Here are my suggestions:

You imply that your VP job was quite meaningful. But there are myriad ways that a person can find meaning in retirement. The following ideas may resonate with you:

Mentoring employees, being a guest lecturer at a college, being an ongoing, wise presence in your grandkids’ and other family members’ lives, volunteering time and money to one or more nonprofits that you find meaningful. Because you were an executive, you probably have some money, and such people are often welcome on boards of directors, especially on smaller local nonprofit boards.

Yes, spending increased time with a spouse can be a challenge but also an opportunity. Has your relationship grown stale? The following ideas may help: A trip of a lifetime. A relationship summit in which you review aspects of your marriage and agree on baby steps that each of you wants to take to improve them.

Remembering that you needn’t do every social activity with each other. A getaway weekend with a friend or three. Joining a local community sports team, for example, senior softball, or joining a golf, tennis, or ski club, participating in tournaments.

Setting up a reading or movie club, or card game. A creative outlet: Painting, writing, or music. Even if you don’t think of yourself as artistic, you may find photography rewarding.

Regarding the fear of physical decline: act and distract. When a worrisome thought comes to mind and there’s nothing you can do about it, distract yourself with something constructive or fun.

As I’ve written previously, I’ve reduced my fear of dying by realizing that if the pain of living is too great, I’d ask my doctor to pleasantly send me to the Big Sleep. And regarding death, I’m comforted by reminding myself that I won’t be aware of being dead any more than I was of life before I was born. One more balm: After we die, all of life’s stresses and worries are over.

That all said, from what you relay, it seems that you have a long time before any of that. Just use your fears constructively, to wring plenty of contribution and pleasure from your life.
□ □ □ □ □ □ □
» **What to work on**
• a. Turn the paragraph of the retirement advice that begins "Mentoring employees" into a short bulleted list that keeps its main facts.
• b. Recast the records as a JSON list of strings, one per line, from the start of the records up to and including the line with "Action: click(542, 101)". Skip blank lines and leave the pictures out.
The retirement advice and the records have nothing to do with each other.

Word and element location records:
□ □ □ □ □ □ □
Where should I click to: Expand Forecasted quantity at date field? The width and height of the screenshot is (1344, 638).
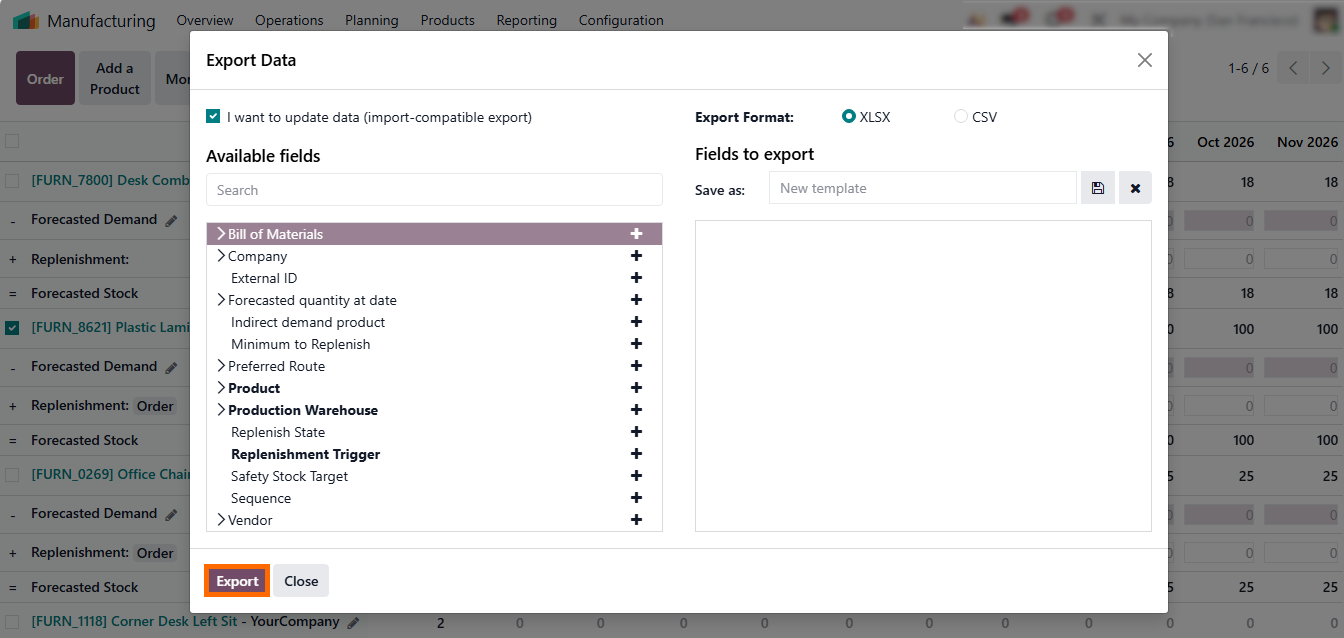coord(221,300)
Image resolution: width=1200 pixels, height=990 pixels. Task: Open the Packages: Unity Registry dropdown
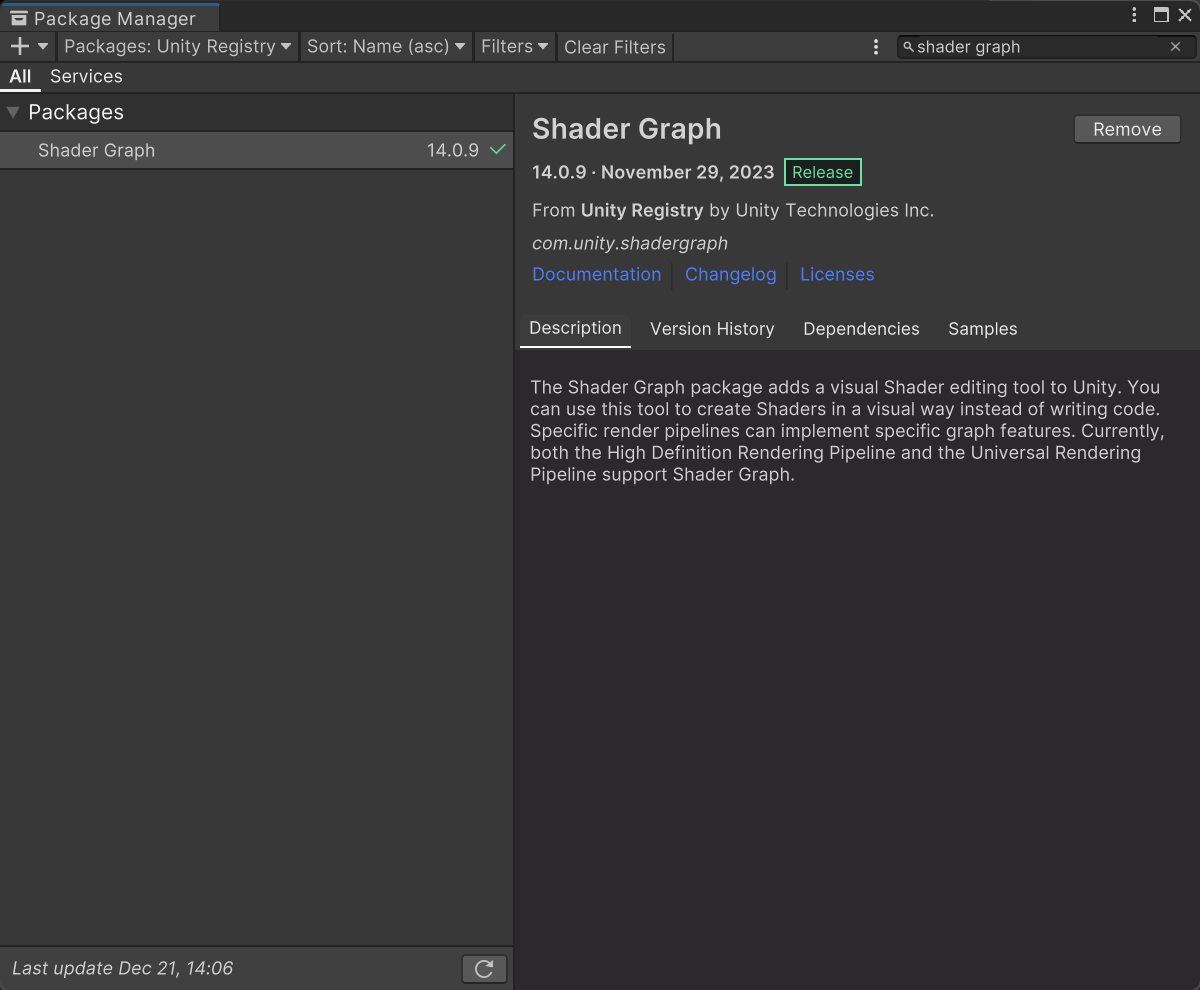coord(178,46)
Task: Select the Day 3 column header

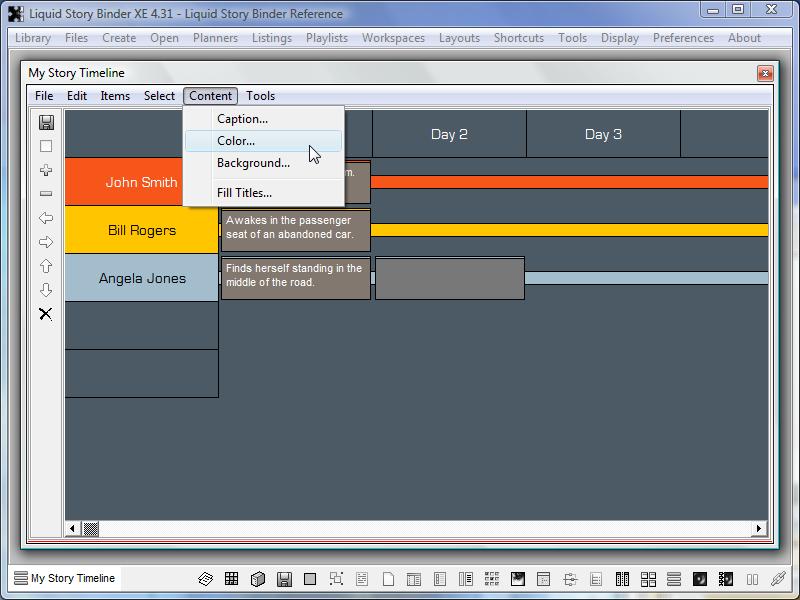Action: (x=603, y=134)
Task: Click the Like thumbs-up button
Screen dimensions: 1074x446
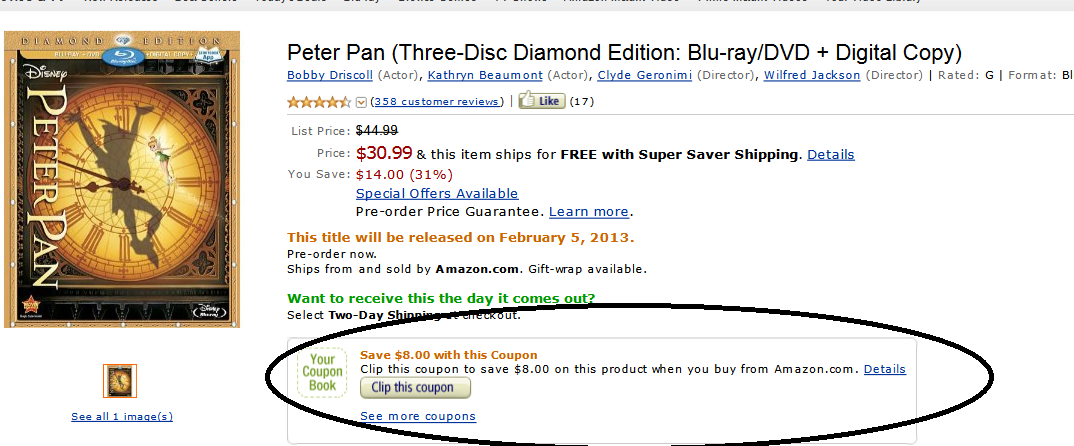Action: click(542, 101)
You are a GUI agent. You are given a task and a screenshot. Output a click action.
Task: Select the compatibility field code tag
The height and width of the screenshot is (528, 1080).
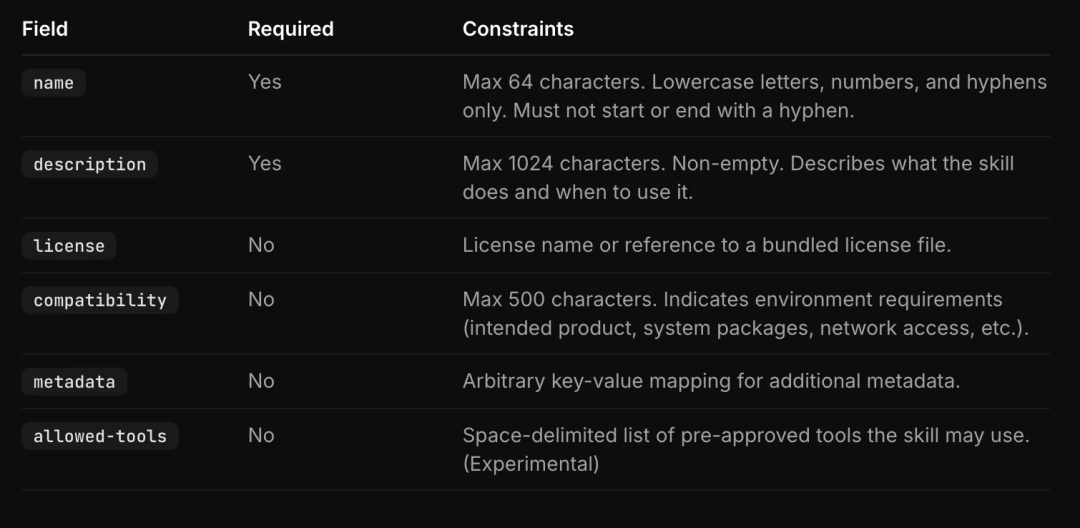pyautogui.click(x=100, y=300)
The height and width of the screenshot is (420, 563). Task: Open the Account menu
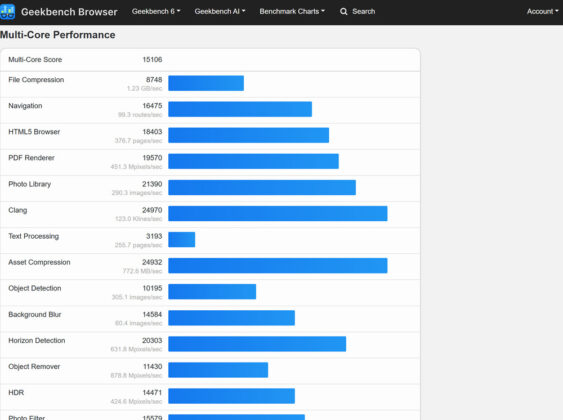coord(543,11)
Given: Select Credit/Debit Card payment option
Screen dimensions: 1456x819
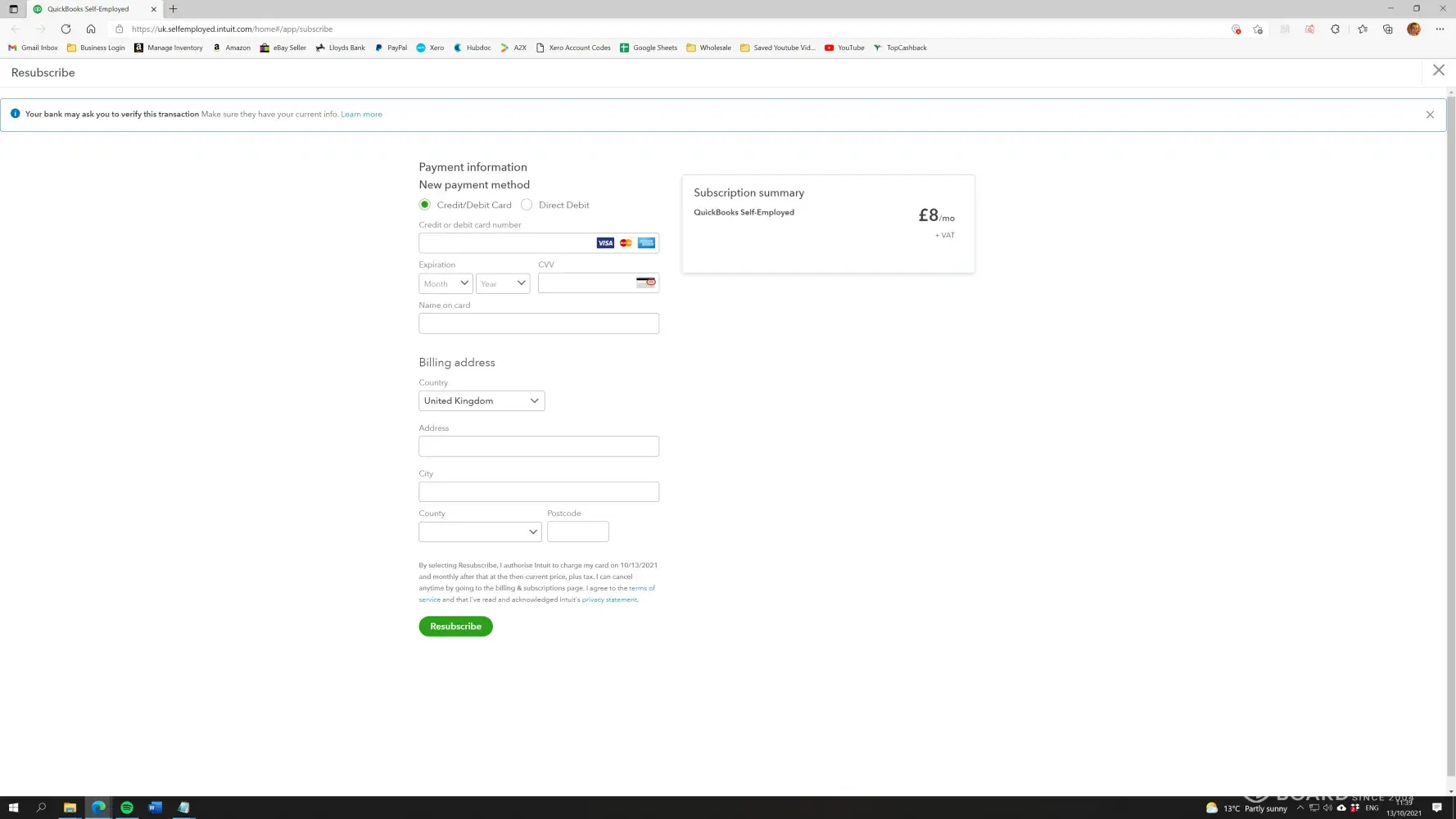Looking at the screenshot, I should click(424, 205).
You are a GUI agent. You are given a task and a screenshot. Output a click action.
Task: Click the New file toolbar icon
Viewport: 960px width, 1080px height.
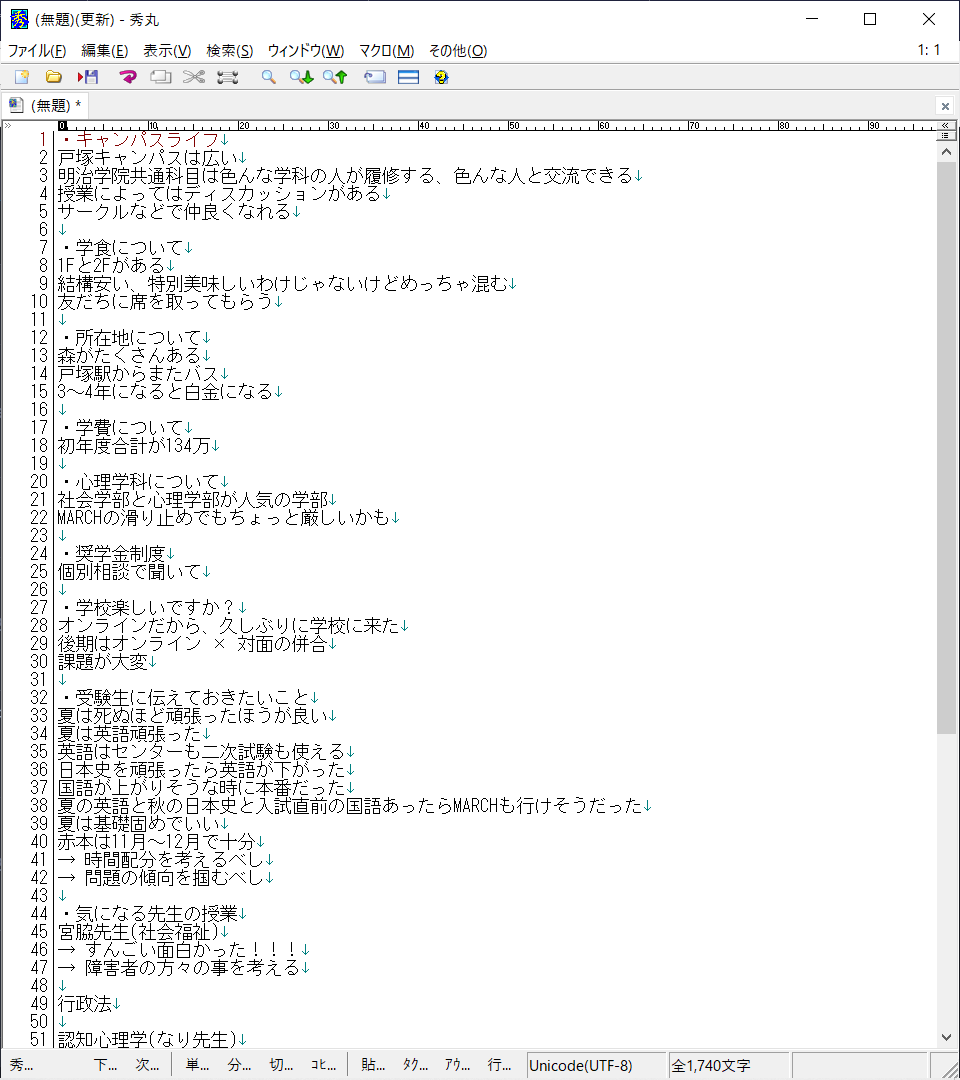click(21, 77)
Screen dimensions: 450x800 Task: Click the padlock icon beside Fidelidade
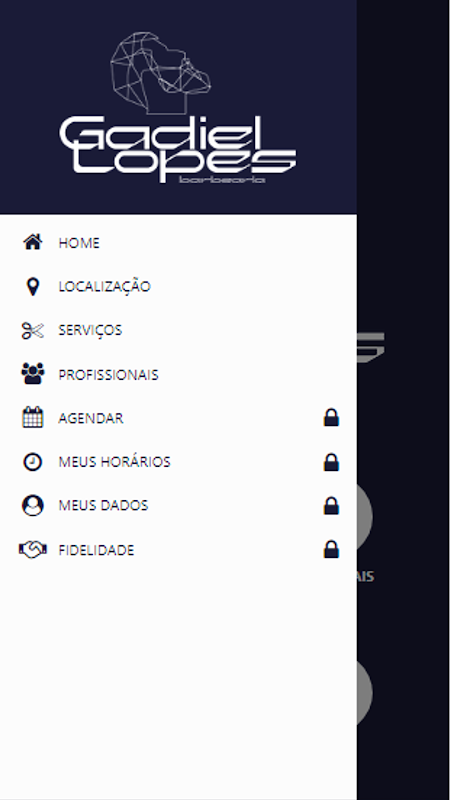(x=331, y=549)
□ □ □ □ □ □ □
» **Solutions to the exercise**
• a.
- Mentor employees.
- Give guest lectures at a college.
- Be an ongoing, wise presence in the lives of grandkids and other family members.
- Volunteer time and money to one or more meaningful nonprofits.
- As a former executive who likely has some money, consider joining a board of directors, especially a smaller local nonprofit board, where such people are often welcome.

• b.
[
  "Where should I click to: Expand Forecasted quantity at date field? The width and height of the screenshot is (1344, 638).",
  "coord(221,300)",
  "Image resolution: width=1200 pixels, height=990 pixels. Task: Open the Packages: Unity Registry dropdown",
  "coord(178,46)",
  "Task: Select the Day 3 column header",
  "Action: (x=603, y=134)",
  "Task: Click the Like thumbs-up button",
  "Screen dimensions: 1074x446",
  "Action: click(542, 101)"
]